Databricks Genie and SQL Expressions
Can Databricks Genie truly replace hours of manual SQL coding and testing with a simple conversational interface?
As with most things in IT, the answer is: it depends.
While Databricks Genie offers powerful natural language to SQL capabilities, the key to unlocking consistent, production-grade insights lies in how well your Databricks Genie space is configured. In this blog series, we explore essential techniques for configuring an effective Databricks Genie space to ensure it consistently delivers reliable, high-value insights to your users. We also examine how SQL Expressions in Databricks Genie play a critical role in producing accurate, governed, and business-aligned AI-generated SQL.
Understanding a Databricks Genie Space for Conversational Analytics
A Genie space is powered by data registered in Unity Catalog within Databricks. It leverages object metadata to generate SQL responses from natural language prompts.
However, the real magic happens when this is combined with the knowledge store – collection of configurable elements designed to fine-tune the AI’s logic. By optimising these settings, you can significantly improve the accuracy and relevance of the generated insights.
A Genie space can include up to 25 objects (tables, views, or metric views). Because of this limit, it is best practice to keep each Genie space focused on a specific business domain (e.g., Finance, HR, Sales) rather than attempting to create a universal analytics assistant.
Domain-specific Genie spaces improve:
- Query accuracy
- Performance
- Semantic clarity
- AI grounding
Optimising Databricks Genie with SQL Expressions
Today, we’ll explore the use of SQL Expressions. These allow you to pre-define business logic as filters, measures, or dimensions. By doing so, you can also provide common business synonyms to increase response accuracy.
Using SQL Expressions to offload logic is often an effective way to improve the tool’s performance. As a rule of thumb: if a verbose natural language instruction can be translated into a formula or a SQL statement, it should be.
Case Study: Implementing Databricks Genie for Booking Analytics
Wanderbricks Travel Agency is implementing a Databricks Genie space to allow users to query booking and hotel stay data using conversational analytics. Relevant tables were added to the Genie space and are ready to be explored.
Measures in Databricks Genie: Using SQL Expressions to Define “Net Bookings”
Users start by asking some simple questions such as ‘What are net booking by year and month?’
Genie response:
Genie AI gracefully deals with the query and creates SQL to get the answer:
As we can see, it also makes best attempt at guessing the definition of ‘net bookings’ and excludes cancellations from bookings total.

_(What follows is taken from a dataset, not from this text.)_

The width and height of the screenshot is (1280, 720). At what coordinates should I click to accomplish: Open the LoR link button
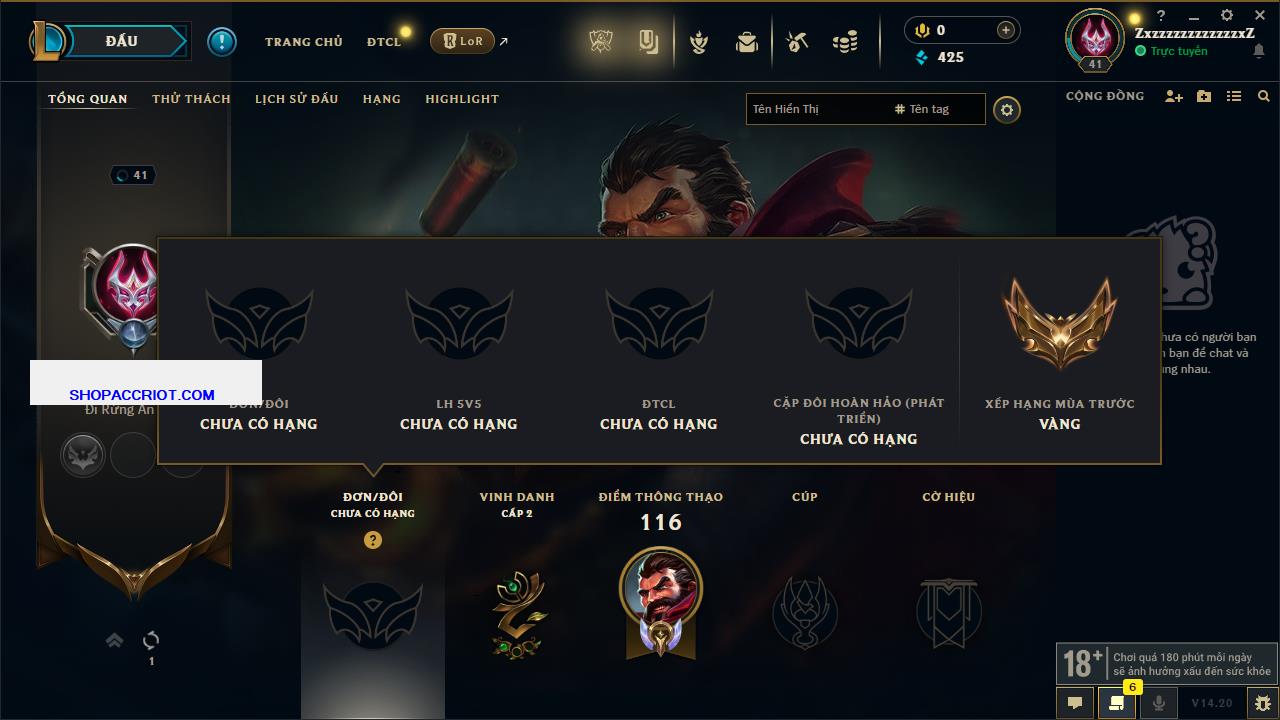[x=462, y=41]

Having explored our dataset we know that there are multiple booking statuses such as:
Requirement gathering sessions with business users has also informed us that ‘net bookings’ is defined as (total confirmed or completed bookings) – (total cancelled bookings). Genie has no access to this business logic yet – we will make it available by using SQL Expressions and adding a new measure ‘Net Bookings’:
Full code:
Now, when users ask the same question – What are net booking by year and month? – Genie AI uses this measure and creates correct SQL:
Similarly, other measures relevant to the business should be added to Genie space and refined as and when needed.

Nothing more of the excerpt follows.